Dalam perayaan ini, beberapa saudara dan saudari kita akan ditetapkan sebagai pembaca kitab suci dan katekis. Mereka dipanggil untuk pekerjaan penting melayani Injil Yesus, mewartakan Dia, sehingga penghiburan-Nya, sukacita-Nya dan pembebasan-Nya dapat menjangkau semua orang. Hal itu juga menjadi misi kita masing-masing: menjadi utusan yang terpercaya, sebagai pembawa sabda Tuhan di dunia. Oleh karena itu, marilah kita tumbuh bergairah tentang kitab suci, marilah kita rela menggali jauh ke dalam firman yang mengungkapkan kebaruan Tuhan yang menuntun kita tanpa lelah untuk mengasihi sesama.
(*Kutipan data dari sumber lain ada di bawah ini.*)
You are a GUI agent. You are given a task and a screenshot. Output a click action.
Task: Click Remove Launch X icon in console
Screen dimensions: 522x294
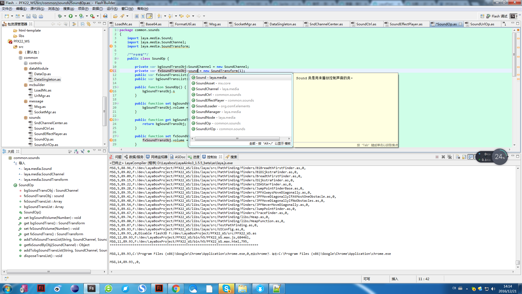[443, 157]
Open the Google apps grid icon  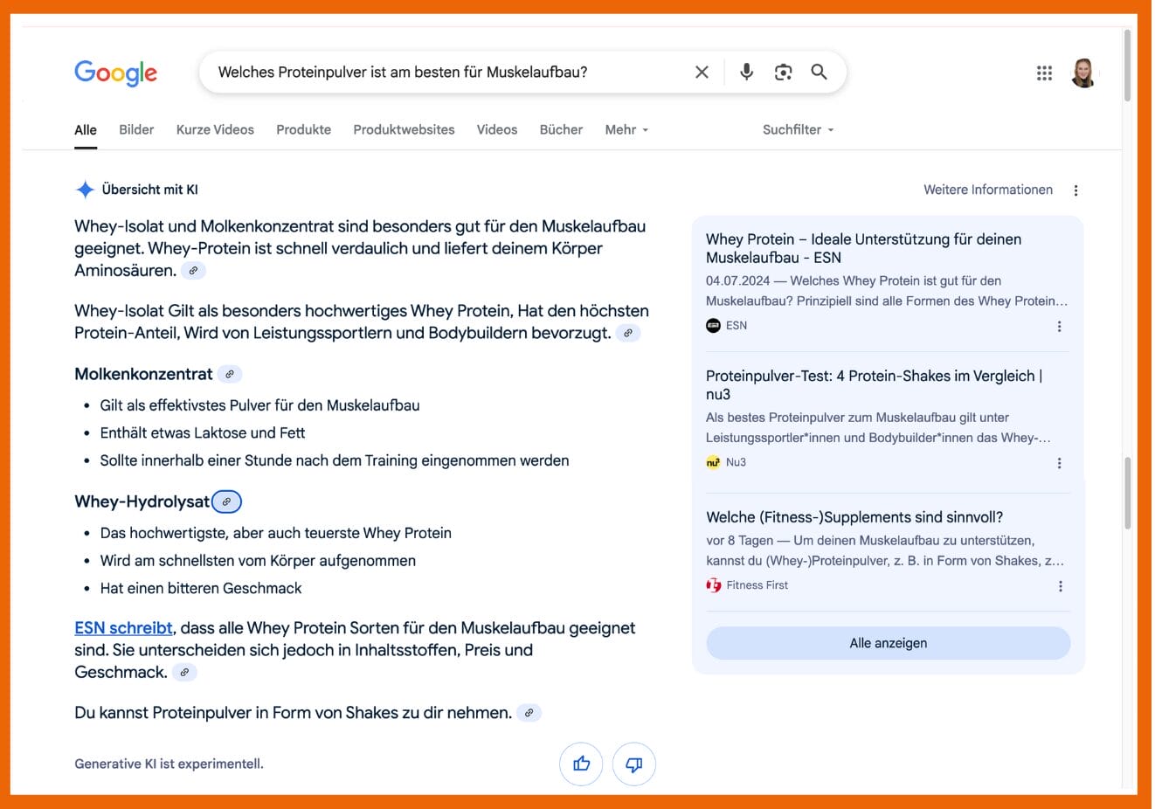[x=1044, y=73]

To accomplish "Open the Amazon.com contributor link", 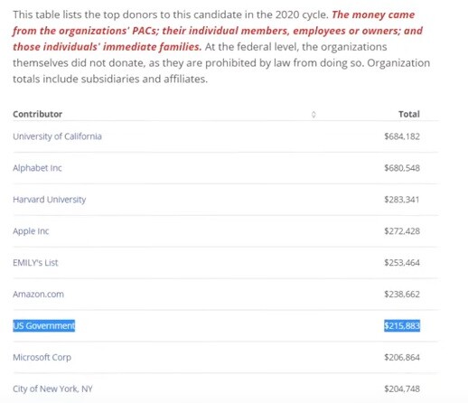I will pos(38,295).
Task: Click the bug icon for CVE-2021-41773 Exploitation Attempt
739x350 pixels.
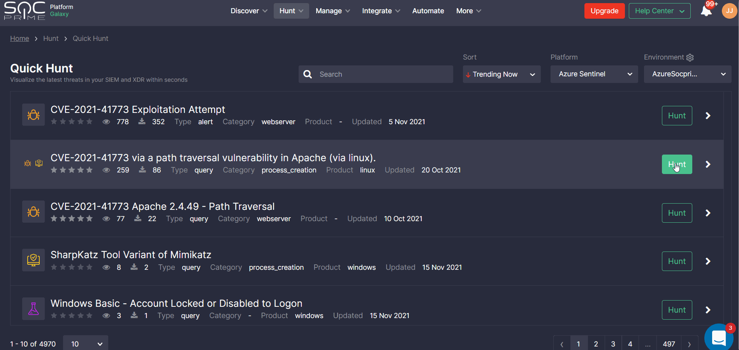Action: (33, 115)
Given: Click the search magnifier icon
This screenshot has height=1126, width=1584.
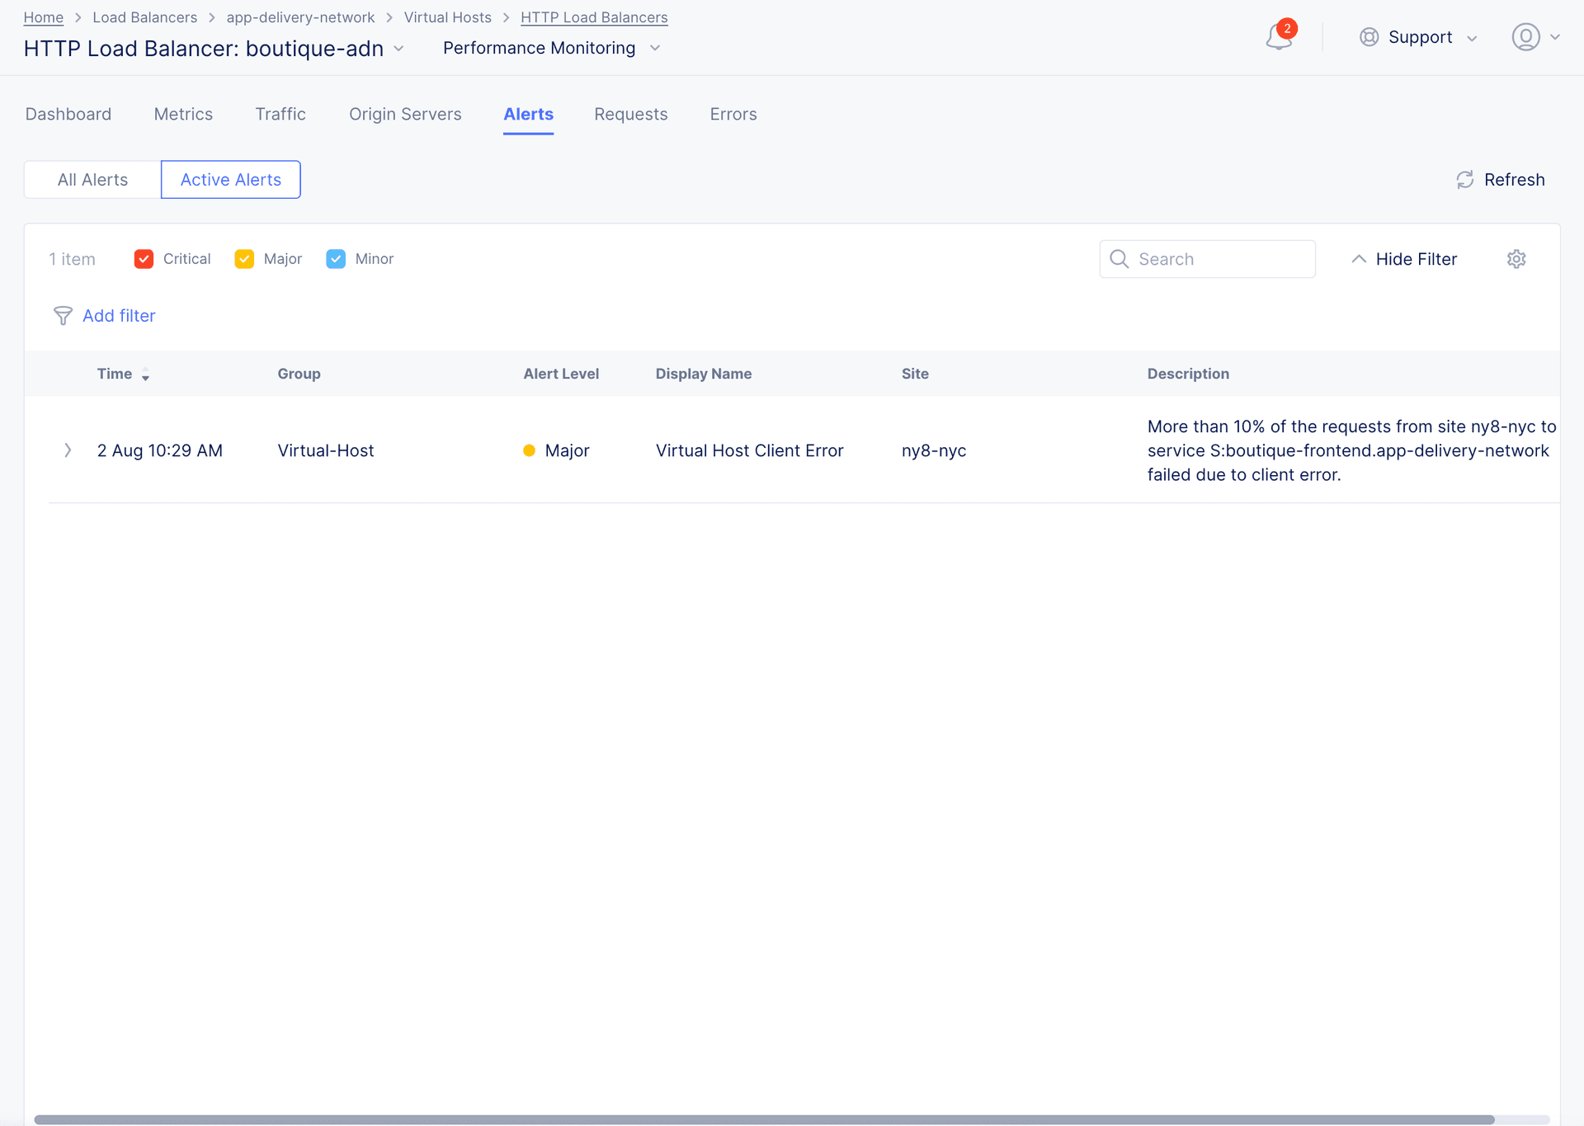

Marilah kita menempatkan firman Allah sebagai pusat kehidupan dan kegiatan pastoral Gereja! Dengan cara ini, kita akan terbebas dari segala pelagianisme yang kaku, dari segala kekakuan, terbebas dari ilusi spiritualitas yang menempatkan Anda “dalam orbit”, tidak peduli dengan kepedulian terhadap saudara-saudara kita. Marilah kita menempatkan firman Allah sebagai pusat kehidupan dan kegiatan pastoral Gereja. Marilah kita mendengarkan firman itu, berdoa dengannya, dan mempraktikkannya.